Not prone to emotional effusiveness, the Finnish have developed a particular taste for euphemisms: “Naturally, this is a day of big change for Finnish industry,” Premier Jyrki Katainen affirmed modestly last Tuesday, when the country’s best-known company, Nokia, sold its mobile phone outfit to Microsoft for $7.2 billion. That is about 15 times less than its estimated value in 2000.
But it is necessary to add that this event also carries major significance for Europe as a whole: With Nokia’s takeover, the continent has lost its last gem in the consumer electronics industry.
Siemens, Thomson, Philips, Alcatel, Ericsson — one after the other, Europe’s biggest electronic brands have announced their retreat from a doomed sector that has brought them nothing but disappointment. And except from certain real gems, such as German SAP in the software sector or the French-Italian STMicrolectronics in the electronics component market, one could draw the same conclusions for the entire digital industry.
Lisbon dreaming
The telecommunications sector, which had long been protected from external interference through national monopolies such as Orange (France Télécom), Deutsche Telekom or Telefonica, has managed to stay afloat for a while. In return, the last two maintain an industry of fixed assets, of which today only three major actors survived: French Alcatel-Lucent, the remains of Nokia and Swedish Ericsson. Only the latter, a world leader for mobile devices, displays relatively good health, while two others are suffering major losses.
This is a far cry from the goals established during the European Summit in Lisbon in 2000, which promised that the continent would become “the world’s most competitive and dynamic knowledge-based economy” by 2010. Obviously, the digital industry sectors, consisting of consumer electronics, telecommunications and computing, are not the only ones contributing to this knowledge economy, but in many ways they are its backbone.
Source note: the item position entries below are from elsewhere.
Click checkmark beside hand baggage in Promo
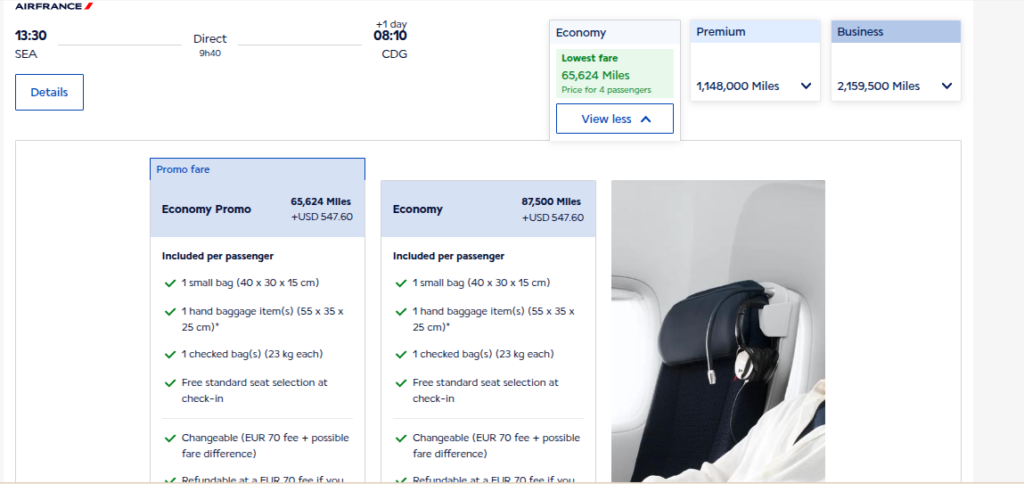This screenshot has height=484, width=1024. [x=171, y=312]
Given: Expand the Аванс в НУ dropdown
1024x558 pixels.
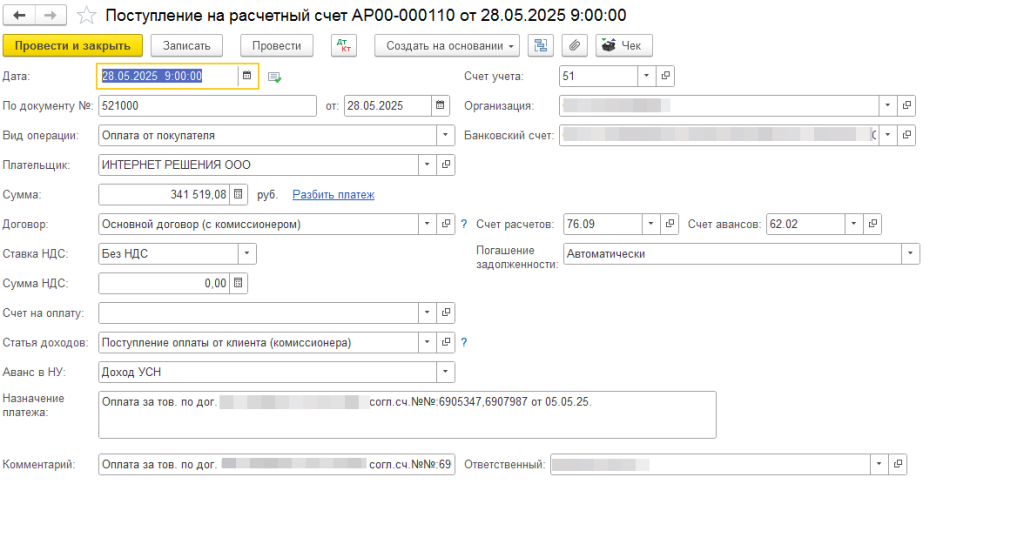Looking at the screenshot, I should [445, 372].
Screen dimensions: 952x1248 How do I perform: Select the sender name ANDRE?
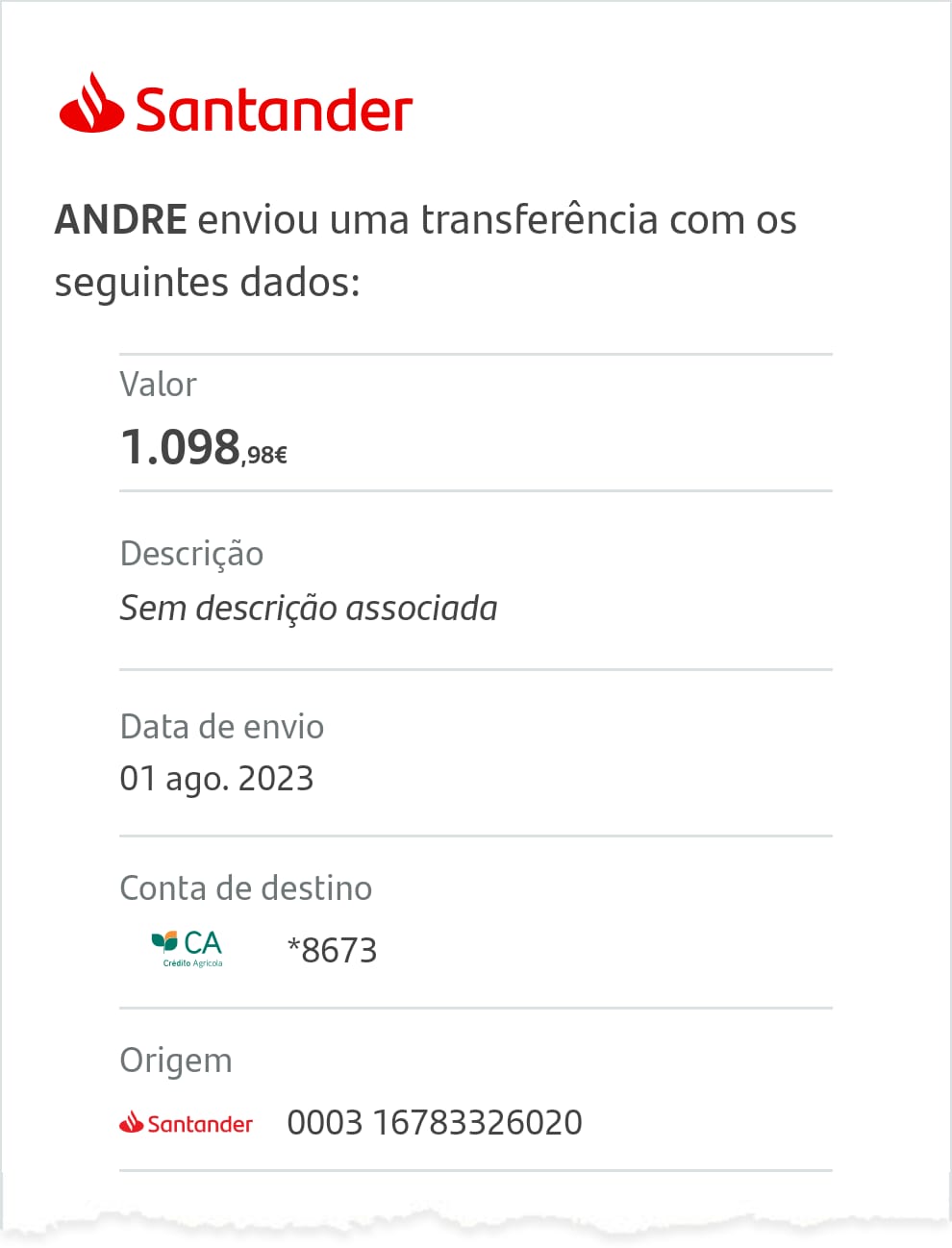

Thus, the access to high-speed internet, which — according to research by IDATE — is probably the most important element of all in this new era, is today 20 times more developed in Asia and North America than in Europe. And consultants at BCG fear that if the decline in investments in the telecommunications sector — which has dropped by 2% annually, after previously rising 2% — continues, up to 750 billion euros of GDP will be lost by 2020. The Old Continent would also miss the opportunity of creating some 5.5 million new jobs.
The main cause for this decline is well-known: With the revolution of the digital age and the Internet, Europe has gotten squeezed out by America’s ever healthy entrepreneurship, on the one hand, and the rising industrial competitiveness in Asian markets. As a result, nine out of the first ten stock market capitalizations were American and one Korean (Samsung).
Internet war
Yet, another aspect is less often mentioned, namely the American hegemony in the software sector. “Software is eating the whole world,” the Californian investor and entrepreneur Marc Andreessen, warned two years ago. This means that the value of our everyday products — from the telephone to the car — is more and more dominated by the software that comes with it. Once telephony networks increasingly started to resemble computers, new actors appeared on a horizon that used to be dominated by Alcatel and Siemens. The same happened once the telephone started to come with a computer-based interface able to access the Internet. As a result, American-based Cisco has replaced Alcatel, and Apple has done the same with Nokia.
The new Internet players — from Google to Amazon — are more or less software enterprises who have now started to pull the plug on what was supposed to be the revenue stream for many operators in the telecommunications industry, who now mainly function as sub-contractors. It is the U.S. that is winning the Internet battle and the digital industry as a whole, simply because they are invincible in software. This is an industry based on individual initiative and entrepreneurial Darwinism.
Can Europe regain its momentum, or will it have to resort to watching others win? Its main trump card remains the strength of its telephone operators, who are among the world’s best. Yet, the economic landscape remains fragmented. In the U.S., four different companies share the market in mobile telecommunications, while there are still more than ten in Europe. Undoubtedly penalized by the crisis, they are weakened as soon as it must turn to mammoth investments in such projects as new high-speed 4G mobile technology networks.
The solution of all this could be a stronger concentration of different players – just as has been the case in the U.S. during the last decade. After its retreat from the U.S., British Vodafone invested 38 billion euros in the Spanish Telefonica — which already was present in Germany at the time — and managed to emerge as the third strongest provider in the country. But because the French telecom SFR is up for sale and American giant AT&T has a strong interest in the European market, it is doubtful that France will join this movement anytime soon.